| Отрывок |
===
Они говорили о великих людях, а не о высоких холмах, но сидели при этом на холме. Белые одежды девственниц они писали слепящим снегом, щиты паладинов – золотом и багрянцем геральдических закатов. Зелень бессчетных листьев претворялась в одежды Робин Гуда, лазурь полузабытых небес – в одежды Богоматери. Вдохновение входило в их душу солнечным лучом и оборачивалось Аполлоном.
Когда я сидел и рисовал нелепые фигуры на темной бумаге, я начал понимать, что забыл самый нужный мелок. Обшарив карманы, я не нашел белого мела. Те, кому знакома философия (или религия) рисования на темном фоне, знают, что белое положительно и весомо. Одна из основных истин, сокрытых в оберточной бумаге, гласит, что белое – это цвет; не отсутствие цвета, а цвет, яростный, как багрянец, и четкий, как черное. Когда карандаш доходит до красного каления, мы рисуем розы; когда он доходит до белого каления, мы рисуем звезды. Одна из двух или трех дерзновенных истин высокой морали, скажем – истинного христианства, именно в том, что белое – самый настоящий цвет. Добродетель – не отсутствие порока и не бегство от опасностей; она жива и неповторима, как боль или сильный запах. Милость – не бесхребетность; она ярка, словно солнце; вы либо знаете ее, либо нет. Целомудрие – не воздержание от распутства, оно пламенеет, как Жанна д’Арк. Бог рисует разными красками, но рисунок Его особенно ярок (я чуть не сказал – особенно дерзок), когда Он рисует белым. В определенном смысле наш век это понял. Если бы белое было для нас пустым и бесцветным, мы бы употребляли его для наших унылых костюмов. Мы встречали бы дельцов в незапятнанно белых сюртуках и в цилиндрах, подобных лилиям; а мы не встречаем.
Тем не менее, мела не было.
* * *
Я сидел на холме и горевал. Ближе всего был Чичестер, но и там навряд ли нашлась бы лавка художественных принадлежностей. А без белого мои дурацкие рисунки становились такими же пресными и бессмысленными, каким был бы мир без хороших людей. И вдруг я захохотал и хохотал так долго, что коровы уставились на меня и созвали совещание. Представьте человека, который не может наполнить в Сахаре песочные часы. Представьте ученого, которому в океане не хватает соленой воды для опытов. Я сидел на огромном складе мела. Все тут было из мела. Мел громоздился на мел до самых небес. Я отломил кусочек уступа, он был не так жирен, как мелок, но свое дело он делал. А я встал, и стоял, и радовался, думая о том, что Южная Англия – не только большой полуостров, и традиция, и культура. Она – много лучше. Она – кусок белого мела.
===
| Исходные данные |
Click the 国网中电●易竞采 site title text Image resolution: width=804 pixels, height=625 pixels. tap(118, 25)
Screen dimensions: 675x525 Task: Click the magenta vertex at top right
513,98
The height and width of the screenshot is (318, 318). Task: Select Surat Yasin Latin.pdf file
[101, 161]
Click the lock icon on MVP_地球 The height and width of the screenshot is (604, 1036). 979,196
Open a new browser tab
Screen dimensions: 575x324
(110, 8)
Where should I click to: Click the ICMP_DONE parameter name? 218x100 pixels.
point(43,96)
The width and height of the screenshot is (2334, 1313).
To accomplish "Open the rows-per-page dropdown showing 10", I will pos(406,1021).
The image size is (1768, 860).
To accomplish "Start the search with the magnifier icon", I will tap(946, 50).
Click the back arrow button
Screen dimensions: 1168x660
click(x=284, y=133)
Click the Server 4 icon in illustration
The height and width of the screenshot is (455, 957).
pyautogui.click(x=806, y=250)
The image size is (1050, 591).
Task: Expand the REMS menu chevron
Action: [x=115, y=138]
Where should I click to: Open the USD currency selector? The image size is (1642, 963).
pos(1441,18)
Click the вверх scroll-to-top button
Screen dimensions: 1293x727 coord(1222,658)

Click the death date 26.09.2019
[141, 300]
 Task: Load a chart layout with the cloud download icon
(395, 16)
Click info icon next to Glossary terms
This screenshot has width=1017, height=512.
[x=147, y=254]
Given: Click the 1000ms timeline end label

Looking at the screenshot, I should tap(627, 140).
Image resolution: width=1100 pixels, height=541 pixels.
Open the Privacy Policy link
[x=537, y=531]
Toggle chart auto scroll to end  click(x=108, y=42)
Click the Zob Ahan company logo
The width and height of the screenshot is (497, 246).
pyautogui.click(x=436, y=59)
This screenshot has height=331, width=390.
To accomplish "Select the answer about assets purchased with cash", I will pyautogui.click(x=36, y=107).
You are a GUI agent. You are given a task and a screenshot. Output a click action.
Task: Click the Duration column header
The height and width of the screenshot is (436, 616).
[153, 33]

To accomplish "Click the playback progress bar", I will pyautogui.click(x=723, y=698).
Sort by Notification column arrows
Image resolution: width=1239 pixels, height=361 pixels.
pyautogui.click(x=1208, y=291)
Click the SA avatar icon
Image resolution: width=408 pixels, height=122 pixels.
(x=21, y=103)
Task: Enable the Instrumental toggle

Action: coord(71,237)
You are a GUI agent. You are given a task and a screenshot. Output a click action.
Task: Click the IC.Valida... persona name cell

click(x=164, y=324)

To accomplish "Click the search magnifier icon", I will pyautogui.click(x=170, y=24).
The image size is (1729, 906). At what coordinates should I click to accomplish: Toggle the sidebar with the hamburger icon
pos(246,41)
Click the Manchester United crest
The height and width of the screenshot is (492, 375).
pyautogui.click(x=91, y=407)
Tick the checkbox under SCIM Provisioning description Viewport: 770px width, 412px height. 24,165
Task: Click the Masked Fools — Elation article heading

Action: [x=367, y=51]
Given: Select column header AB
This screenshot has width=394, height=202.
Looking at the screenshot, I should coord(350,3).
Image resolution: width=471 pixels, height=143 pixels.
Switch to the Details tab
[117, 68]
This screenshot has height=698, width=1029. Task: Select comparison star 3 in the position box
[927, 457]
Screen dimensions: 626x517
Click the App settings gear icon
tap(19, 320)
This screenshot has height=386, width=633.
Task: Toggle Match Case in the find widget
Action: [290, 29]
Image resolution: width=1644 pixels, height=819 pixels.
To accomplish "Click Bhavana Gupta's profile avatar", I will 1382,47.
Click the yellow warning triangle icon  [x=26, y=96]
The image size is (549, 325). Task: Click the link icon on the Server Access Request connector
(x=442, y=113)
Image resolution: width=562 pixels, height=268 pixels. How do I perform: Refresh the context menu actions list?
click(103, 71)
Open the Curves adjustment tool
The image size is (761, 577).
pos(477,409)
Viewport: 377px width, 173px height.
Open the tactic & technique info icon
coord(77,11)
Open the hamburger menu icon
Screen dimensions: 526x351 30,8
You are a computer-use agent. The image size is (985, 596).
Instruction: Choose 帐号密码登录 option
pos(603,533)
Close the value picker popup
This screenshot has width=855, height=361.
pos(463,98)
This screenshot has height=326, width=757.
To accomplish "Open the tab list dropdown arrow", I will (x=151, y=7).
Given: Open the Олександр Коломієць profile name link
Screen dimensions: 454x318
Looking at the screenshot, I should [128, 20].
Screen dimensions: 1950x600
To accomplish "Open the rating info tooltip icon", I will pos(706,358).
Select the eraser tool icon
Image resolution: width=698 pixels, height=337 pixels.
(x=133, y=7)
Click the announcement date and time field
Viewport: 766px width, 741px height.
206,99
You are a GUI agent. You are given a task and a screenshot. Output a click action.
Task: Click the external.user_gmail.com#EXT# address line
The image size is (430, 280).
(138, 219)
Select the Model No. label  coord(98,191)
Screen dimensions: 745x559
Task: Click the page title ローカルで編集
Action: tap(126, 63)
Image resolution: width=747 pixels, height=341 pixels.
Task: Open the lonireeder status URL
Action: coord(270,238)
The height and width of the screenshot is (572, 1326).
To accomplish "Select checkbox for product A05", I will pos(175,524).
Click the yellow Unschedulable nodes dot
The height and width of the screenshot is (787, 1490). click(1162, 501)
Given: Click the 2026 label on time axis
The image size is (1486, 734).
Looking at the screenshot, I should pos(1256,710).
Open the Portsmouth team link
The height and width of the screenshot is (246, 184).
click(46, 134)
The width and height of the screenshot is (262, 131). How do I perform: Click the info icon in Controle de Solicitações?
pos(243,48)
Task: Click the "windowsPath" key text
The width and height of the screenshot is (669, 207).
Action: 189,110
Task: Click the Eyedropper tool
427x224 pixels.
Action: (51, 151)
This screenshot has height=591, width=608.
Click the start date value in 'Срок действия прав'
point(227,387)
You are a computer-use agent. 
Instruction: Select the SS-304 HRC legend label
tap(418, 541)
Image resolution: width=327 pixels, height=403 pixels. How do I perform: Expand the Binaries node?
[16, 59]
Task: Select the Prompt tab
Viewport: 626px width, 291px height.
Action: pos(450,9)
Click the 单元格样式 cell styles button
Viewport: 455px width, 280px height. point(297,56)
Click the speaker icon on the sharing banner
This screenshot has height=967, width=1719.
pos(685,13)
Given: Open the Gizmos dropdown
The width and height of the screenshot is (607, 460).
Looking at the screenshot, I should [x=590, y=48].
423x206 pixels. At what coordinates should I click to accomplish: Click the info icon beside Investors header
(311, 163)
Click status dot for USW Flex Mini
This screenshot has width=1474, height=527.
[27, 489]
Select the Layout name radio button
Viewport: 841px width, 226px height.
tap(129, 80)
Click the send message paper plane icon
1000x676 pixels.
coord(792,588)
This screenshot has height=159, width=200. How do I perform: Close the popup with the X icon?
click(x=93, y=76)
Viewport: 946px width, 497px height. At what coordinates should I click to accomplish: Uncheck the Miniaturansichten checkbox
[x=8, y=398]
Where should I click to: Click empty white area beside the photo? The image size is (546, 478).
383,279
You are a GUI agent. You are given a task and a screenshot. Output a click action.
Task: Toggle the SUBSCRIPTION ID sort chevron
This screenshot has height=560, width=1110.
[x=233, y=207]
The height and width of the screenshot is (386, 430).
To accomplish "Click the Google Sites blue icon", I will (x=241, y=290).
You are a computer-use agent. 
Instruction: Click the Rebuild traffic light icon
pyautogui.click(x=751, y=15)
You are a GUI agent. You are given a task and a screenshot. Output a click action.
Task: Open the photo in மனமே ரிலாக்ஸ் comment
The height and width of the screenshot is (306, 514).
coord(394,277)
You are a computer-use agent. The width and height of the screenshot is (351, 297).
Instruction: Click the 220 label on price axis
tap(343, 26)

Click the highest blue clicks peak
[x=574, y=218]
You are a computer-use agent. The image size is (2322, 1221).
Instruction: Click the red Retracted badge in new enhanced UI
===
| Задание |
Перескажите отрывок в двух предложениях.

| Ответ |
Рассказчик, рисуя на холме на темной бумаге, обнаружил, что забыл белый мел, и рассуждает о том, что белое — не отсутствие цвета, а самый настоящий цвет, как и добродетель — не отсутствие порока. Затем он понял, что сидит на огромном складе мела, отломил кусочек уступа и с радостью подумал, что Южная Англия — кусок белого мела.